なんとか死守したリンゴを入れたかごを抱え直して、木にぶつかりながら、エルバ達が待つ村に向かうのだった。
。。。。。
村に着くと、真っ先にこちらにすごい速さで向かってくる青い光が。
実際には光じゃなく、早すぎてそう見えているだけなんだけれど。
思わず苦笑いしてリンゴを一つ手に取り、軽く空に投げると同時に、金属のぶつかり合う音がその空間に響き渡った。
青い光…ではなく、深海を思わせるように長く、綺麗な髪を一つに束ね、悪戯っ子のような笑みを浮かべる女性は、ぶつけてきた槍を抱え直した。
それを見て、改めてあたしも『りんご』…ではなく、リンゴをモチーフとした『レイピア』を持ち直し、反撃に備えた。
「あのさ、毎日戦闘用の槍ぶつけてくるのやめてくれない?あたしが命かけて収穫してきた林檎が傷んじゃうし、村で堂々と槍振るってて被害がでたら洒落にならないからね?」
「あらあら。腕が鈍ってないか、師匠の『エルバちゃん』が直々に見てやってるのにひどい口の聞き用だわ。全く、誰に似たのかしら、ねっ!」
エルバはにやりと口角を上げると思いっきり槍を振り上げてきた。
…こうなったら長引きそうだし、あえて手抜きでもしようかな?
あたしはレイピアに力を込めると、思い切り槍を振り払い、素早くエルバの懐に入った。
そして、思い切り蹴り飛ばし、無理やり終わらせようとした…が。
「甘い!」
「ぶふぅっ!」
咄嗟にマーメイドにフォルムチェンジしたエルバのヒレがあたしの顔面にクリティカルヒットした。

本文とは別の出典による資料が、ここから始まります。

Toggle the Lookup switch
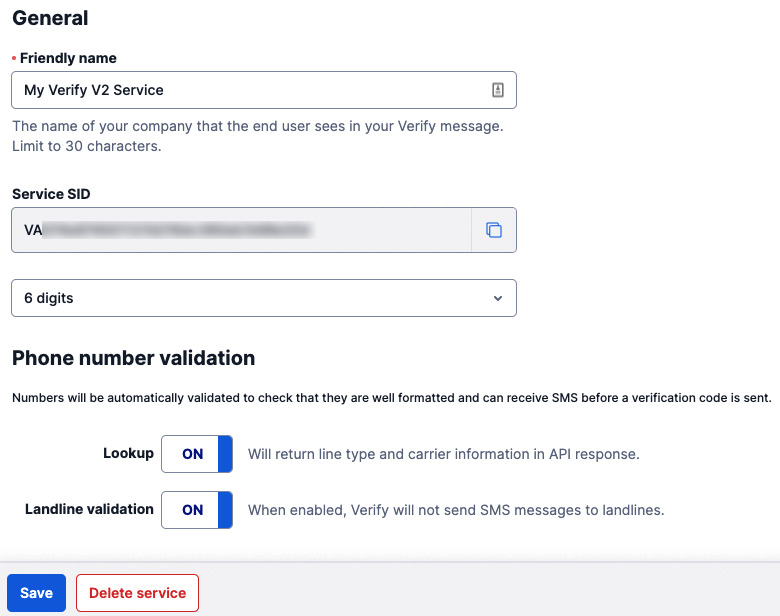 [x=197, y=454]
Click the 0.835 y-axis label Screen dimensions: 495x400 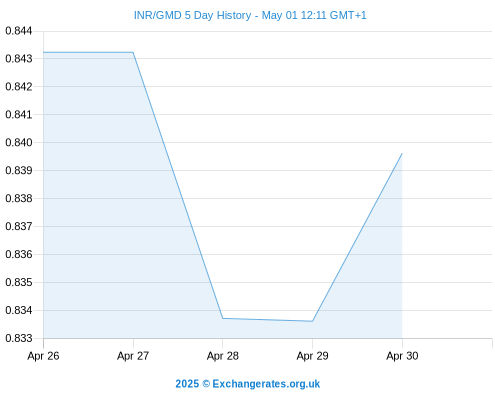(x=19, y=282)
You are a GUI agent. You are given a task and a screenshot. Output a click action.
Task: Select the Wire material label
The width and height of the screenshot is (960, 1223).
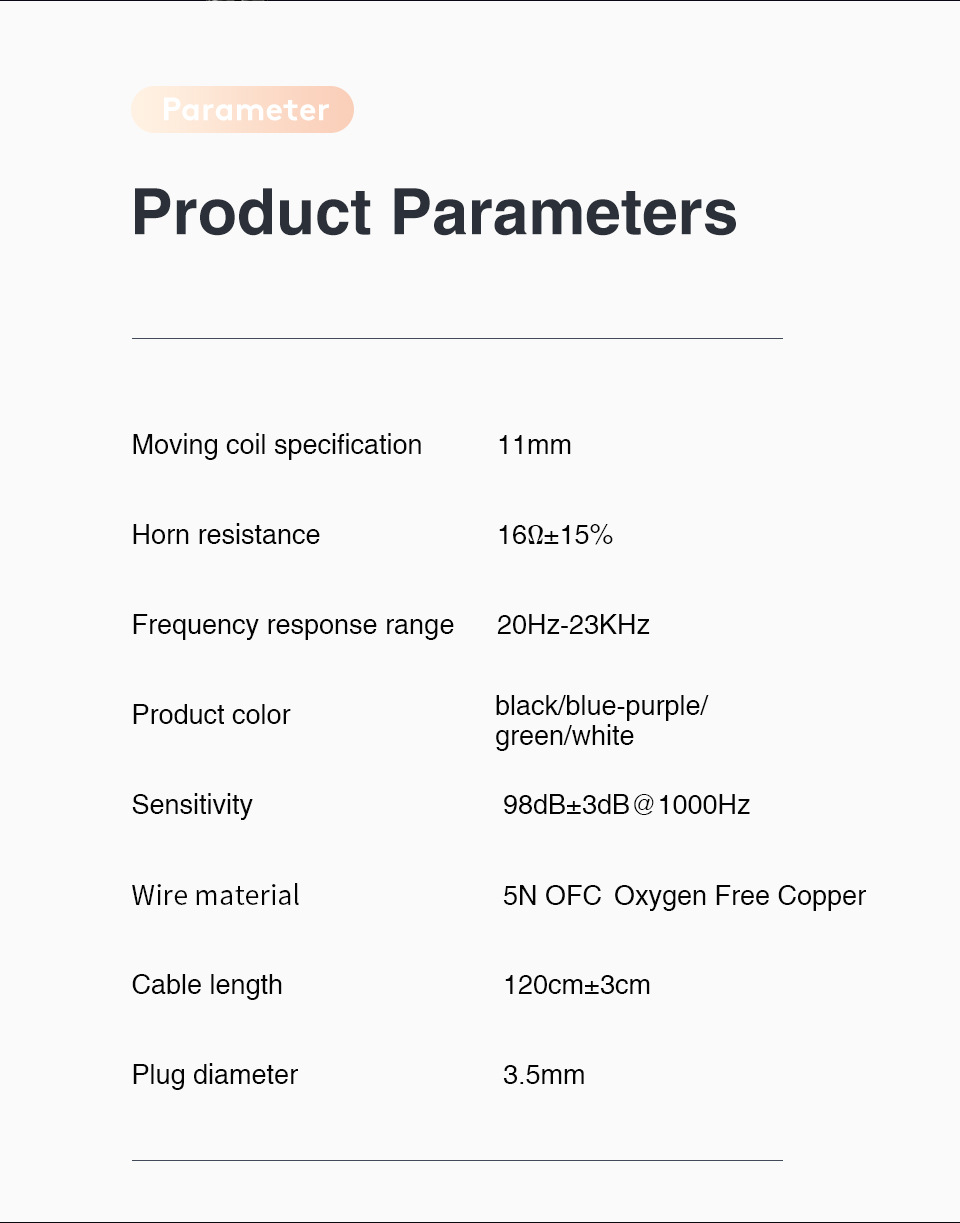click(x=216, y=895)
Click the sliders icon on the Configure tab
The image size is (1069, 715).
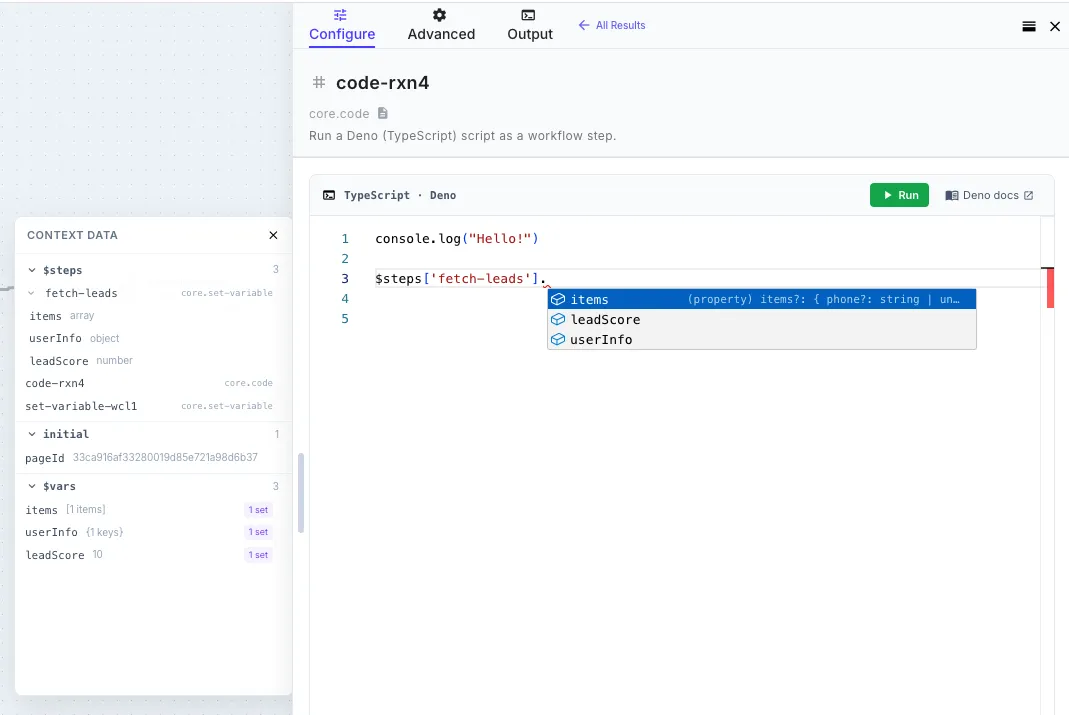(341, 15)
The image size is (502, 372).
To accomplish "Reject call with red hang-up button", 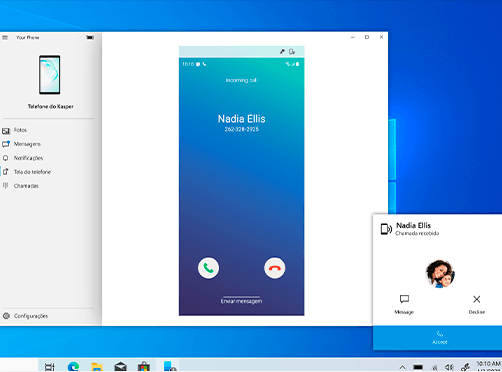I will click(x=275, y=268).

思い切り岩にぶち当たりそうになったところをなんとか回避し、改めてエルバに向き合い、思い切り睨んだ。
「マーメイドキックは反則だからね!?ていうか、一応女の子してんだからさ、年頃なんだからさ、ぶっ飛ばすなら顔以外にして欲しかったな!?」
「はぁ!?エルバちゃんの世界一美しいヒレでぶっ飛ばされるなんて光栄なことなのよ!?泣いて喜ぶ輩もいるのよ!?あと、あえて顔を狙ってやったのよ。その減らず口が治るように、ね?」
フンっ!と鼻で笑うエルバにイラッとしてしまうのは毎日の事なんだけれど、カゴの中のリンゴを勝手に持って行ってそれをかじりながら観戦する村のみんなもどうかと思う。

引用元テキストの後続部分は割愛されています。